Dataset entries
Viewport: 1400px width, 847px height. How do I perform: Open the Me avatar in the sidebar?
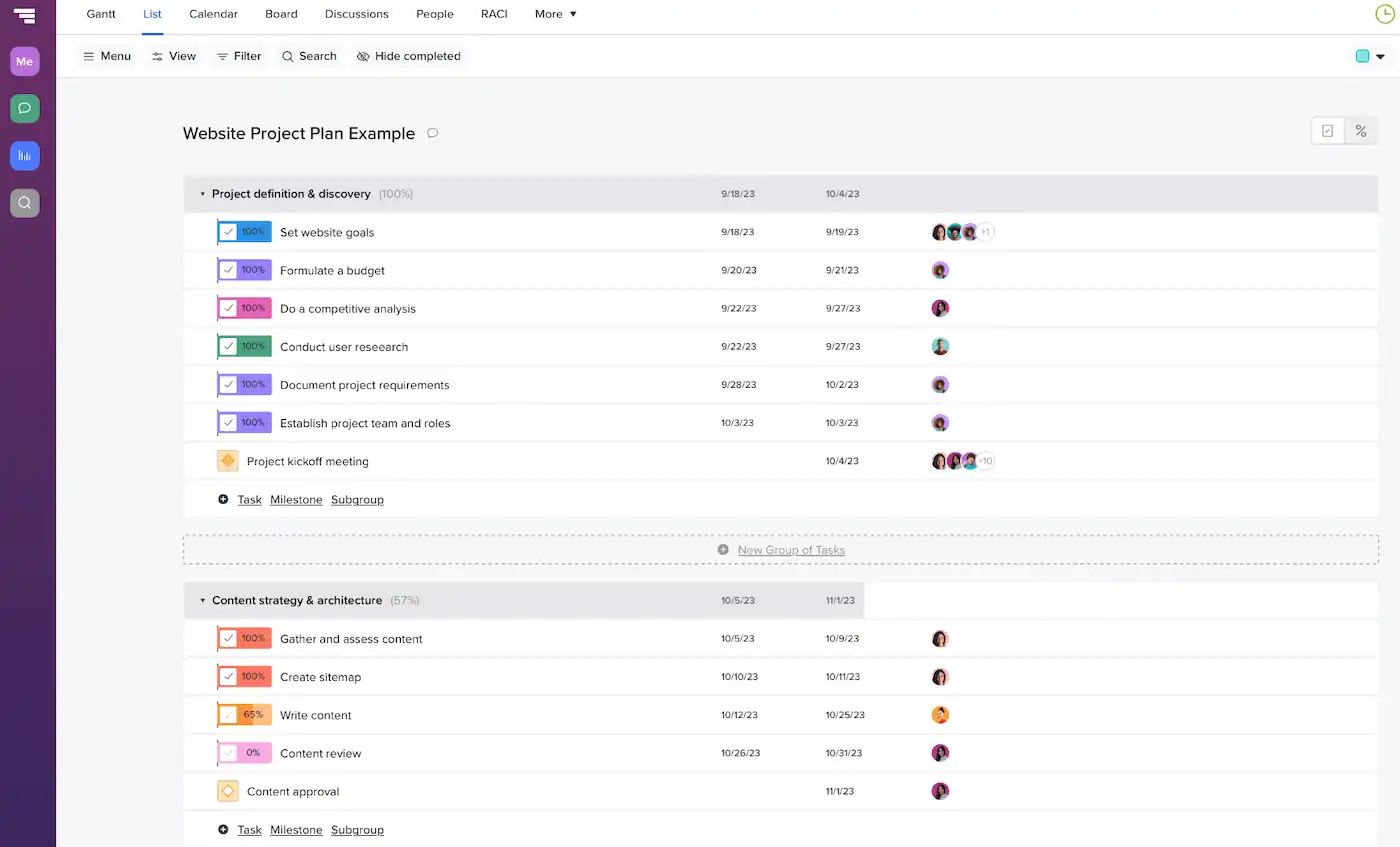tap(24, 61)
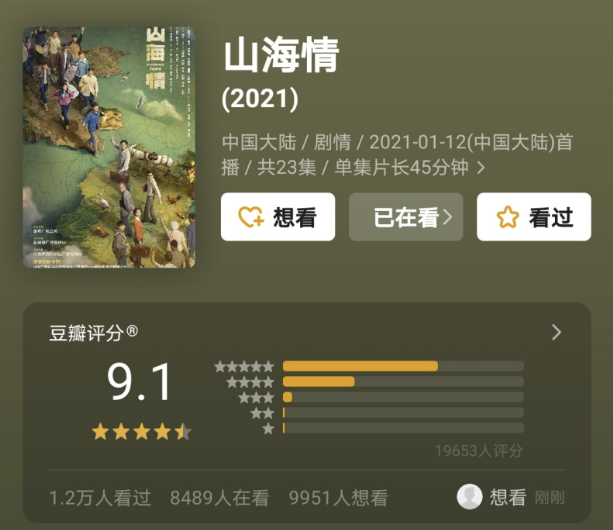Tap the user avatar beside 想看 刚刚
Viewport: 613px width, 530px height.
tap(469, 497)
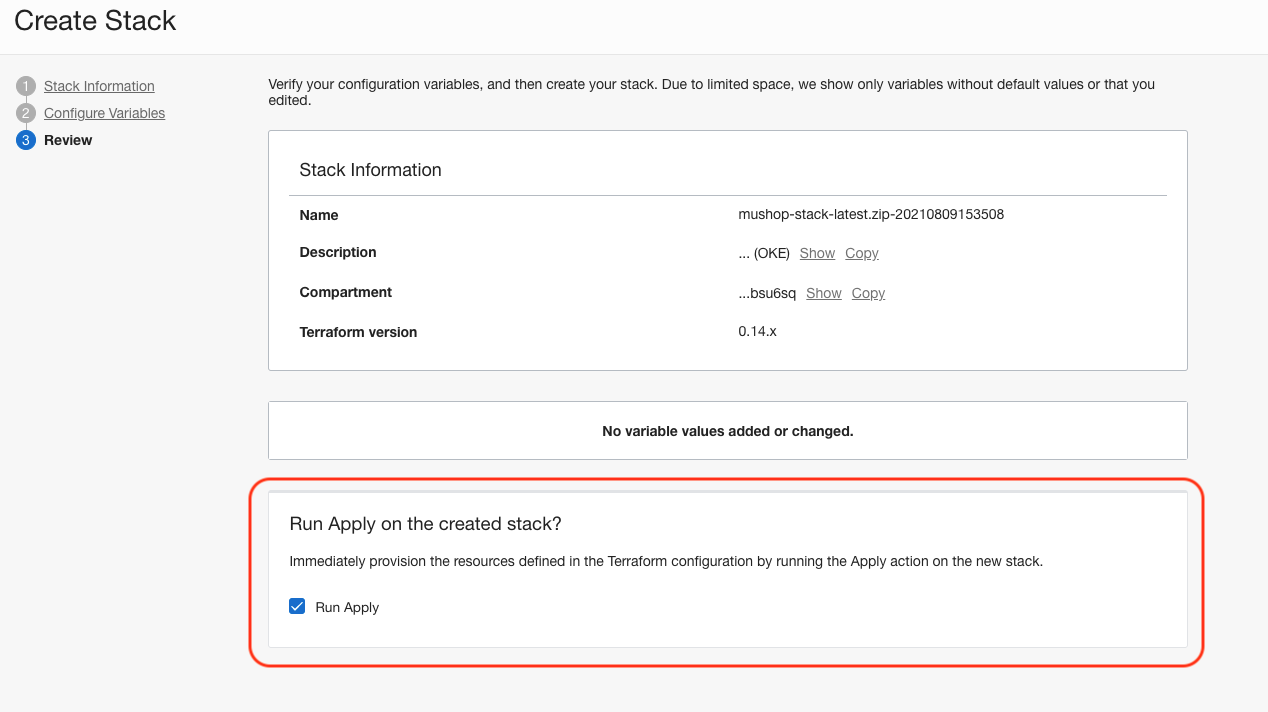
Task: Copy the Compartment value
Action: 868,293
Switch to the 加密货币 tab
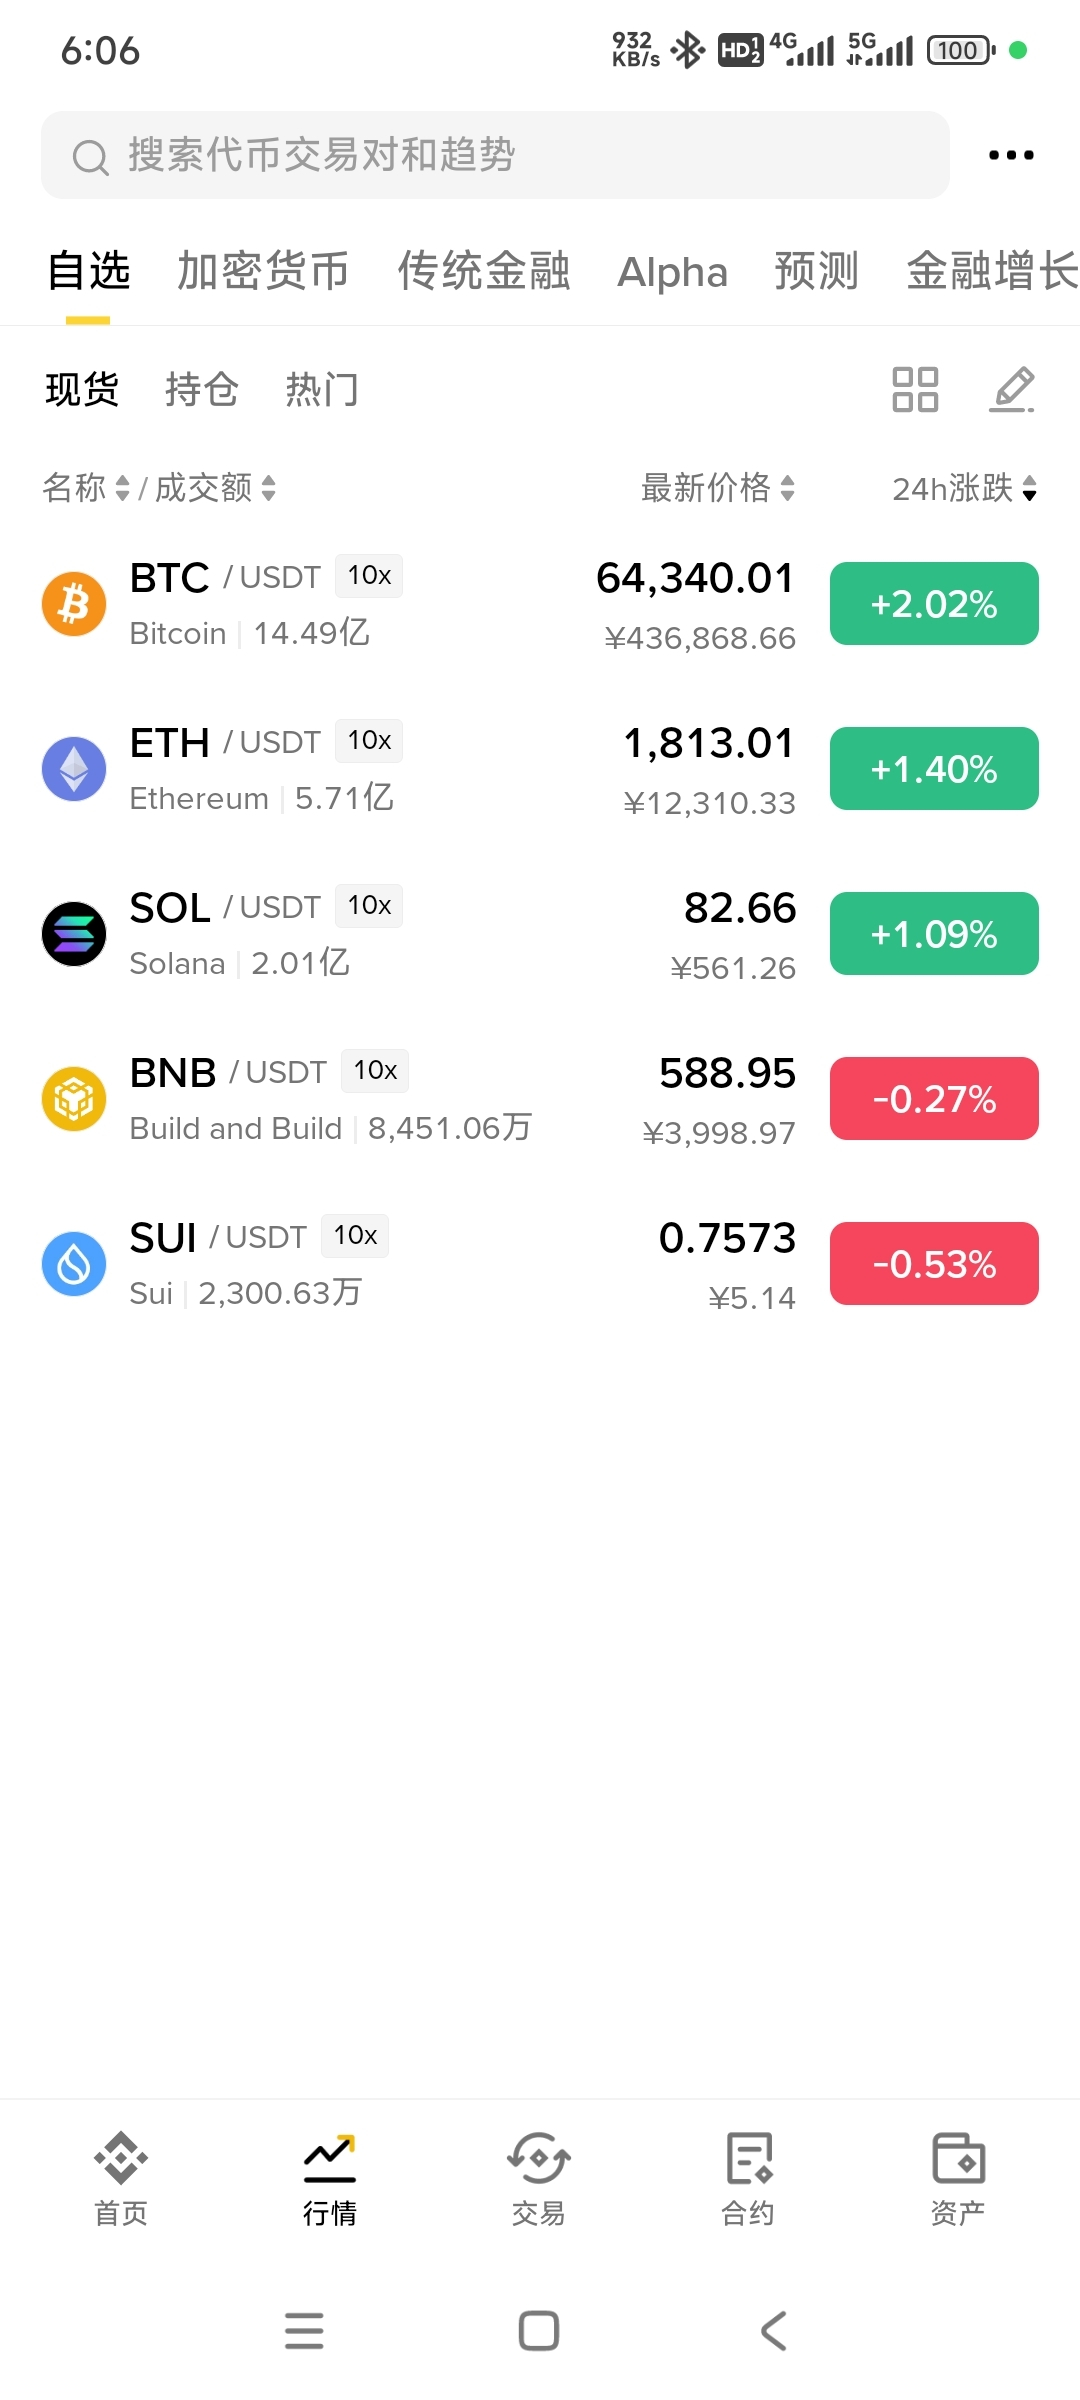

## [What needs to be done]
Return the lines above exactly; the images are not part of the copy.

## [Result]
Viewport: 1400px width, 847px height. How do I perform: Open the Me avatar in the sidebar?
tap(24, 61)
Tap the user avatar beside 想看 刚刚
Viewport: 613px width, 530px height.
tap(469, 497)
Task: Copy the Compartment value
Action: 868,293
Switch to the 加密货币 tab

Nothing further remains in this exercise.